▶ _Exercise description_: Print the first line of the records below and every line after it, up to and including the line with "Given: Click the Employee Name input cell". Print nothing else.

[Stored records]

──────────

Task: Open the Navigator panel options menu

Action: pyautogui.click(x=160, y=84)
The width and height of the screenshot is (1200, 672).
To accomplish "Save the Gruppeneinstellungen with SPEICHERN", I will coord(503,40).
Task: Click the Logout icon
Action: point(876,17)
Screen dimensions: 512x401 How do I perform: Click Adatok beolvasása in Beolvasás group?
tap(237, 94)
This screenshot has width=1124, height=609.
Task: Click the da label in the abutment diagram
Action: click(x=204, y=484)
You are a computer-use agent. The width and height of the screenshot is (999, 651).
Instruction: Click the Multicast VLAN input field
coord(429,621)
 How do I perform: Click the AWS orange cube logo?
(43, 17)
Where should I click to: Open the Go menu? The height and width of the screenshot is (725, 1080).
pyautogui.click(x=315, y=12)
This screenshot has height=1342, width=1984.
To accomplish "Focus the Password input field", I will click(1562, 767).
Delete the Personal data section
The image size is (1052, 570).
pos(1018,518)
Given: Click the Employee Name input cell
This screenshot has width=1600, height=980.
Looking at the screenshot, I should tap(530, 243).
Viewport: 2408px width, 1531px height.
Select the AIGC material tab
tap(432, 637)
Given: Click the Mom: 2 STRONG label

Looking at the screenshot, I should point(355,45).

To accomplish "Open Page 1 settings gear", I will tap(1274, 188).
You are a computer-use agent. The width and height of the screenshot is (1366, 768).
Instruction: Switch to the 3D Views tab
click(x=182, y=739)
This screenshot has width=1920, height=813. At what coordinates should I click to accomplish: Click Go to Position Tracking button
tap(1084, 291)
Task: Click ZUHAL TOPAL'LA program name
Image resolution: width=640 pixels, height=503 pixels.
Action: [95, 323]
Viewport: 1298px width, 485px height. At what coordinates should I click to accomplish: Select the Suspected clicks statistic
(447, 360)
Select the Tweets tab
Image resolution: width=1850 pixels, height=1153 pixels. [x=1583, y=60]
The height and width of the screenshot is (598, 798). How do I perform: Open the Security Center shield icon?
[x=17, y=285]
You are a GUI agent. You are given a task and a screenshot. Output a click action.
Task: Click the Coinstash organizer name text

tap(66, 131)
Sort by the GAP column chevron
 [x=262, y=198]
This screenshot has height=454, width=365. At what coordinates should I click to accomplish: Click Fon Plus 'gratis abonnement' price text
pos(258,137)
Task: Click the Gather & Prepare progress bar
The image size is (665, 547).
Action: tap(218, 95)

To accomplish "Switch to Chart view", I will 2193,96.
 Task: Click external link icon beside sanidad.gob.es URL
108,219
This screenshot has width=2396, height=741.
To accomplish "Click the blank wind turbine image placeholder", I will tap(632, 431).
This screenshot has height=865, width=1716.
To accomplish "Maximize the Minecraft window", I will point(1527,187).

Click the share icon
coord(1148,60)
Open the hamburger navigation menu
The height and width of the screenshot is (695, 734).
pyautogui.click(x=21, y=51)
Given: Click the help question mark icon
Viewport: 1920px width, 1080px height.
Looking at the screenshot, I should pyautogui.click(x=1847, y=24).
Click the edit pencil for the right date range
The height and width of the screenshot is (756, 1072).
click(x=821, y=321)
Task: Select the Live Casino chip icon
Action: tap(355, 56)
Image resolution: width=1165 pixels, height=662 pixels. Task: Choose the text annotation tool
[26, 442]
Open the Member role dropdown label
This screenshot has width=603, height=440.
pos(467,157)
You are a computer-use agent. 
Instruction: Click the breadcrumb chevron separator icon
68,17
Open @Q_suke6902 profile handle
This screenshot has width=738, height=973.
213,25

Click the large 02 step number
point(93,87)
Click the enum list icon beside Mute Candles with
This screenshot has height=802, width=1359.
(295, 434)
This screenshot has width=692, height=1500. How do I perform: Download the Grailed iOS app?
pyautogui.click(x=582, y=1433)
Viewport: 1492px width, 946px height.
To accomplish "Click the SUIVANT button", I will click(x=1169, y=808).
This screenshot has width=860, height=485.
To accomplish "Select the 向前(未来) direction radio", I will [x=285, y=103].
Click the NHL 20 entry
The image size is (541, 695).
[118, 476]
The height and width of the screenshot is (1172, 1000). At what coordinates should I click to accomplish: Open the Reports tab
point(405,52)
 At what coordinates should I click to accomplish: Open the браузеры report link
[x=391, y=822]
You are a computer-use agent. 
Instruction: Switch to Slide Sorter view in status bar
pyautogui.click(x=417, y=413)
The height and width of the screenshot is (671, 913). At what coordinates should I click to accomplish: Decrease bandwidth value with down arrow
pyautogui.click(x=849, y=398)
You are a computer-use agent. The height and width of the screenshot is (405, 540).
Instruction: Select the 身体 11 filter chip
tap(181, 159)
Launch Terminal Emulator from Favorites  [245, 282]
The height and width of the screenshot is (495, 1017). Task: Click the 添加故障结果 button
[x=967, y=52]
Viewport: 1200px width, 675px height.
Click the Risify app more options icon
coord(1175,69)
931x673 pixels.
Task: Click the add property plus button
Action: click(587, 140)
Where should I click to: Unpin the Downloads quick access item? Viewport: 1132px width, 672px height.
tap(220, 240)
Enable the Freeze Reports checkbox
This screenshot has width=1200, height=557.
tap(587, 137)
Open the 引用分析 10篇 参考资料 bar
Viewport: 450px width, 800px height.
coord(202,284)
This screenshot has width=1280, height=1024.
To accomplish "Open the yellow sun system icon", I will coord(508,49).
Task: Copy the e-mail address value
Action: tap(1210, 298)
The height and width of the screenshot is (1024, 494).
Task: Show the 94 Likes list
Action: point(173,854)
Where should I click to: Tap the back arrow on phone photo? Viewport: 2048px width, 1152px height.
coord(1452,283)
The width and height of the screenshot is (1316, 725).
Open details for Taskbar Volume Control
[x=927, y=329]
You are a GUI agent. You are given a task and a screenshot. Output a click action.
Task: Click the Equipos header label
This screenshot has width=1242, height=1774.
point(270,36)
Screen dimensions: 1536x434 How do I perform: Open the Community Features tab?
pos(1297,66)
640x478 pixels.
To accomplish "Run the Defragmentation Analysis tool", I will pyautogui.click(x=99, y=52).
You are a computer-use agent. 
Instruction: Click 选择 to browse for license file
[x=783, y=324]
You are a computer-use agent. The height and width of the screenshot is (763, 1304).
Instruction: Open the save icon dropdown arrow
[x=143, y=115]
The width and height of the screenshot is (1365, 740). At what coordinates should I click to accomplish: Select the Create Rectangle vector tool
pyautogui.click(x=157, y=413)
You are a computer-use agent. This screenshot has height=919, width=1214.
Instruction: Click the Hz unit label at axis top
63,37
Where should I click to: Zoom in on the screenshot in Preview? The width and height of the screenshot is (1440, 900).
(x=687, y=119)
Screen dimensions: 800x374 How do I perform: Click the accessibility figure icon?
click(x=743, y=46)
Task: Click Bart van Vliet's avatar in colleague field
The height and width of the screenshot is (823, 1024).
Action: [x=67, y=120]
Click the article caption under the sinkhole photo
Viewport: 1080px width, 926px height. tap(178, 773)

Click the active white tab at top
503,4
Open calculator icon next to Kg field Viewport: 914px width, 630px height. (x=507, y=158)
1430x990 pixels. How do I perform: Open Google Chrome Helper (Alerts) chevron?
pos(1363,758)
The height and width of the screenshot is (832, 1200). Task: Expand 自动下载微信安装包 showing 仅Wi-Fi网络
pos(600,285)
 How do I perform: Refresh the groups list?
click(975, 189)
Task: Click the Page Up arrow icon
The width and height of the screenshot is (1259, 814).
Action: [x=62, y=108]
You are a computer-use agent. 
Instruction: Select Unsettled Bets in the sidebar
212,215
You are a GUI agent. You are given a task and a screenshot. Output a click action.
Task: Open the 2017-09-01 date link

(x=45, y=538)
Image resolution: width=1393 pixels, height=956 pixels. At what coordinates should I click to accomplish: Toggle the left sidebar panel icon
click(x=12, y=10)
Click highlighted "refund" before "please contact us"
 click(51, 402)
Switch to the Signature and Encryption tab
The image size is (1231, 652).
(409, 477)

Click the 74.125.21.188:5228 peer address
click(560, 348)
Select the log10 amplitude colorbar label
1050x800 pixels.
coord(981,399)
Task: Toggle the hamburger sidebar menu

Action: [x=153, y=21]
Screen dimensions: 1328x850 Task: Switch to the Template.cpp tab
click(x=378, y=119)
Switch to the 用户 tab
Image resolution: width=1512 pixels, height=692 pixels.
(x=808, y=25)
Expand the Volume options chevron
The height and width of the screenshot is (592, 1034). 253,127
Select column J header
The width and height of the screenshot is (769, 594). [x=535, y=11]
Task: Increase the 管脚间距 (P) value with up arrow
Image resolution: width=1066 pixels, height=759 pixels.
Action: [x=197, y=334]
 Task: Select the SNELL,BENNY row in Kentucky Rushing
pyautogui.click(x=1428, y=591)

──────────

▶ _Solved problem_:
Task: Open the Navigator panel options menu

Action: pyautogui.click(x=160, y=84)
The width and height of the screenshot is (1200, 672).
To accomplish "Save the Gruppeneinstellungen with SPEICHERN", I will coord(503,40).
Task: Click the Logout icon
Action: point(876,17)
Screen dimensions: 512x401 How do I perform: Click Adatok beolvasása in Beolvasás group?
tap(237, 94)
This screenshot has width=1124, height=609.
Task: Click the da label in the abutment diagram
Action: click(x=204, y=484)
You are a computer-use agent. The width and height of the screenshot is (999, 651).
Instruction: Click the Multicast VLAN input field
coord(429,621)
 How do I perform: Click the AWS orange cube logo?
(43, 17)
Where should I click to: Open the Go menu? The height and width of the screenshot is (725, 1080).
pyautogui.click(x=315, y=12)
This screenshot has height=1342, width=1984.
To accomplish "Focus the Password input field", I will click(1562, 767).
Delete the Personal data section
The image size is (1052, 570).
pos(1018,518)
Given: Click the Employee Name input cell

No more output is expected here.